------ Records to process
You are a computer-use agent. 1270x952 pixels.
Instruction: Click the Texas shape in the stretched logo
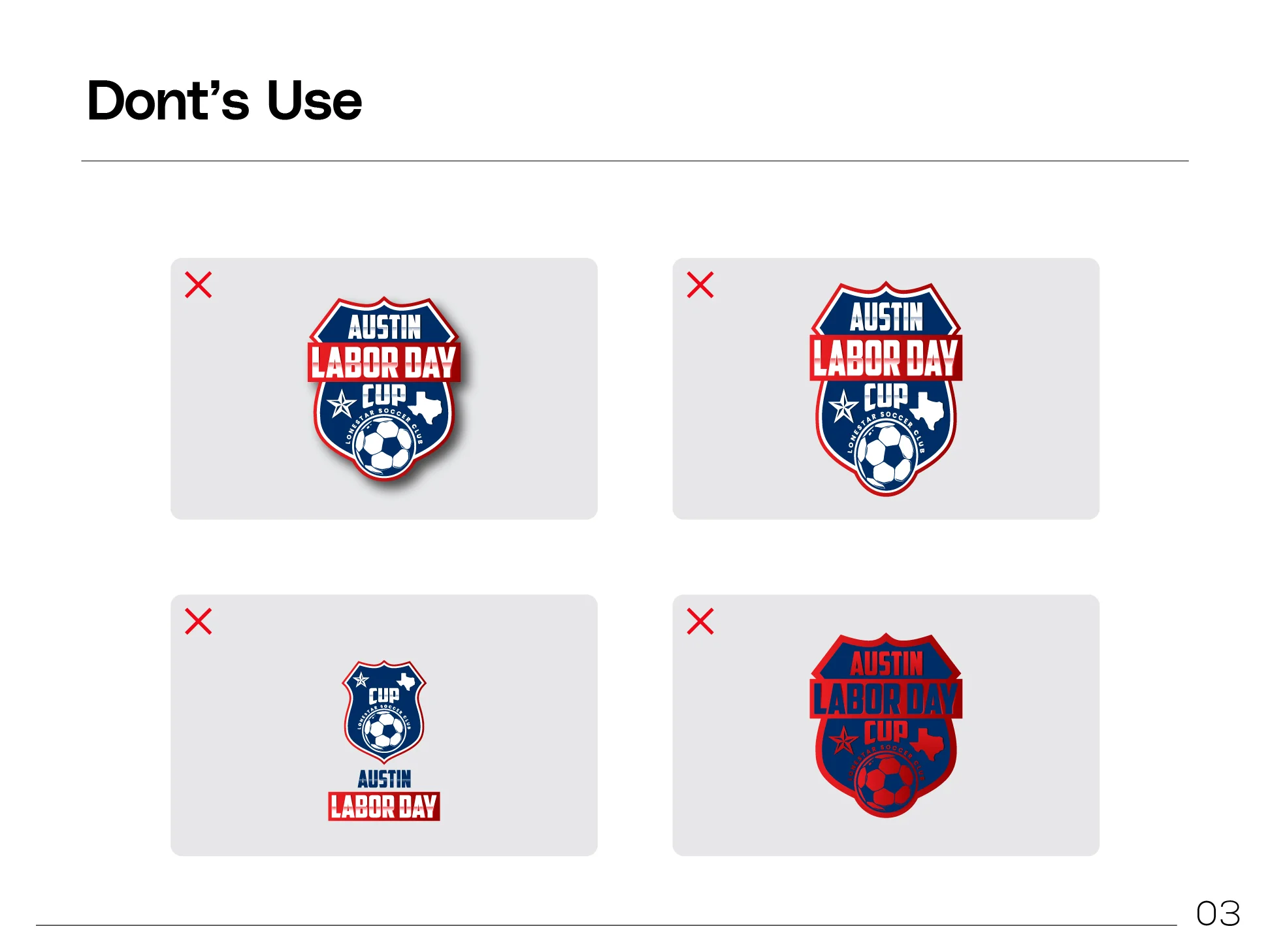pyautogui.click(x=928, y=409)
------------
------ Records to process
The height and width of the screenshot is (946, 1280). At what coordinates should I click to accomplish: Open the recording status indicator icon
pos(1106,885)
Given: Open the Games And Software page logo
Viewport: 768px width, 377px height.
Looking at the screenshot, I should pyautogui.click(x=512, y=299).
------------
**Stated exercise**
Set down the data from the line containing "The height and" through the line containing "Looking at the", copying each line unchanged.

**The answer**
The height and width of the screenshot is (946, 1280). At what coordinates should I click to accomplish: Open the recording status indicator icon
pos(1106,885)
Given: Open the Games And Software page logo
Viewport: 768px width, 377px height.
Looking at the screenshot, I should pyautogui.click(x=512, y=299).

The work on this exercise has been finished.